Lonegan’s alienation from abstract expressionism is more than a generational divide. She deliberately refuses allegiance with any formal school or position, stating, ‘It’s not interesting if you know where the artist is.’ Likewise, looking at her current work, the viewer is equally ungrounded. With the dark hues and metallic sheens of her palette, her newest paintings are earthy and unfathomably deep, and yet still fracture our attention. Our eye floats around her canvases as it tries to decipher each mark as the result of a stroke, flood, or spray of paint. These gestures hover, collide, and weave into and around each other, yielding a satisfying disorientation.” (Jen Hutton, Made in LA 2014, exhibition catalog, UCLA Hammer Museum)
Her works also remind us of what Georges Didi-Huberman once wrote in Ce que nous voyons, ce qui nous regarde (1992) – namely, that a picture is not a decipherable structure, and the visible does not become a part of the legible. This “negativity of the visual” results in an active relationship between the picture and beholder that is also based on the artwork’s simultaneous presence and inaccessibility. We must accept this back and forth between showing and withdrawing in order to let a picture regard and speak to us, so that what we see before us always resonates within us, looks at us, and relates to us.

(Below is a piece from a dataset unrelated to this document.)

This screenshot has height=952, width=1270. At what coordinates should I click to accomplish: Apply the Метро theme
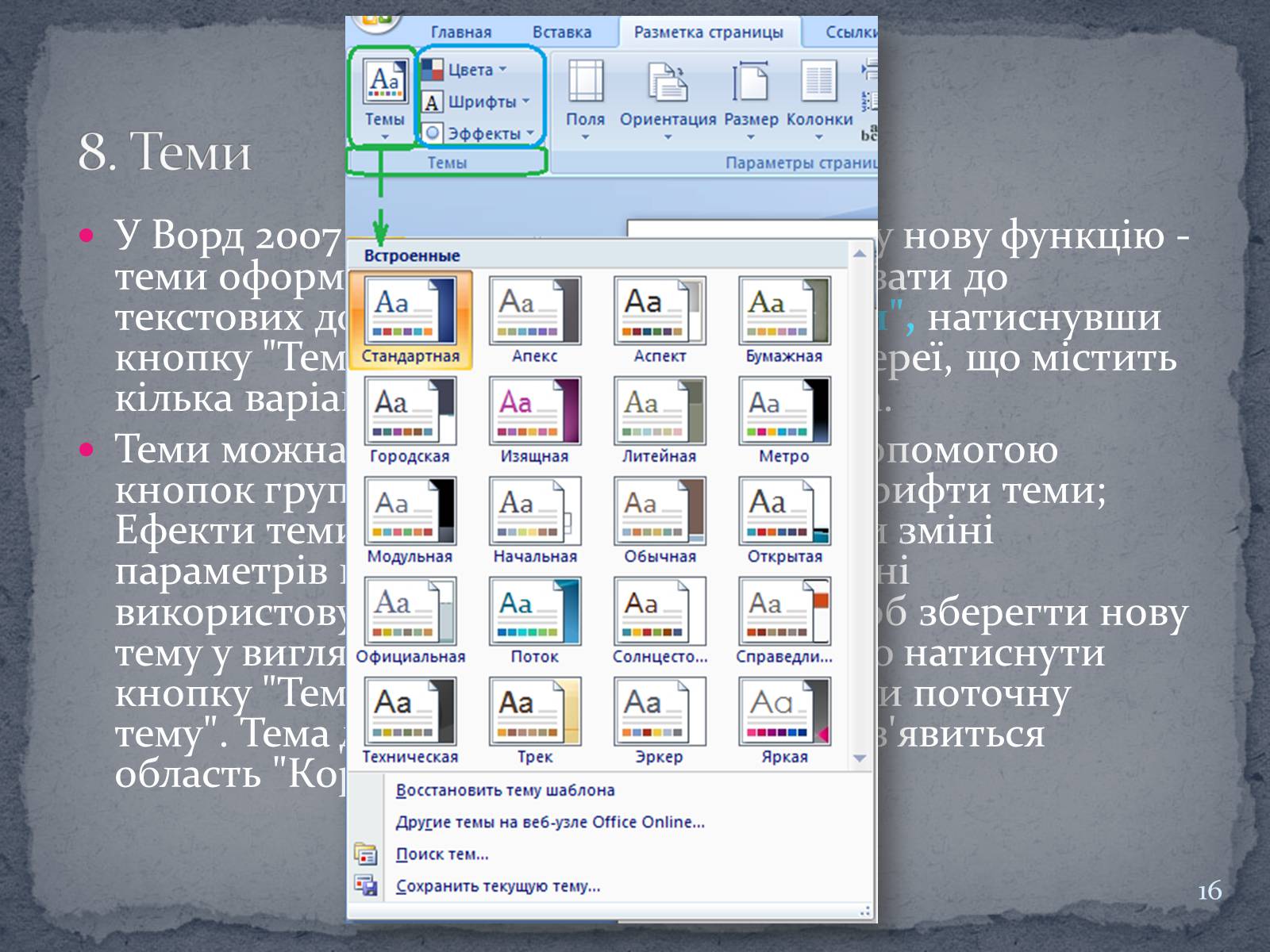[784, 411]
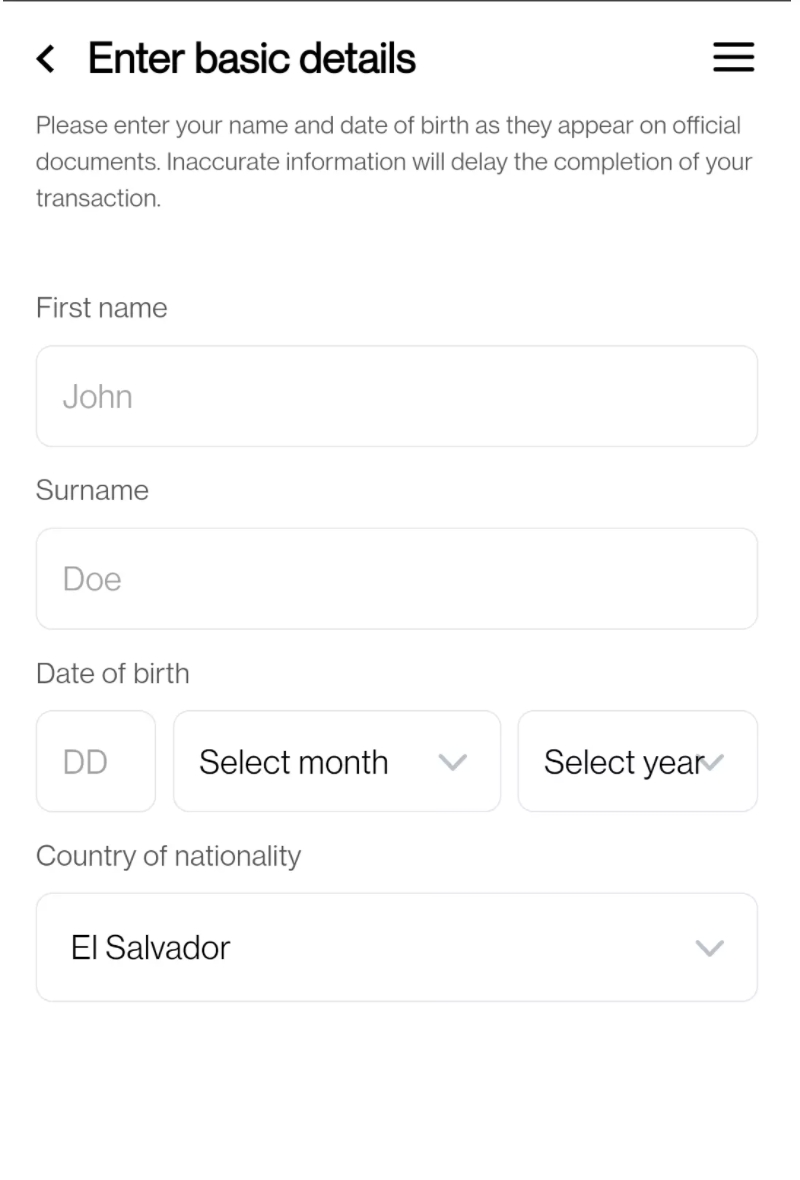
Task: Go back using the left arrow
Action: (45, 60)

Caitlin Lonegan describes a similar experience when reading George Eliot’s book Middlemarch (1871), one of the most important novels of the Victorian era, and she dedicated her artist’s book to the main character, Dorothea Casaubon. The third-person omniscient narrator sometimes alternates with a first-person narrator in a shift that also resonates with Lonegan. “I think when we look at paintings, there’s often this assumption — against our better judgment — that the work is a stand-in for the artist. But for me, I think a lot about where the ‘I’ is in the painting. What’s the position? What’s the voice? What’s the narration?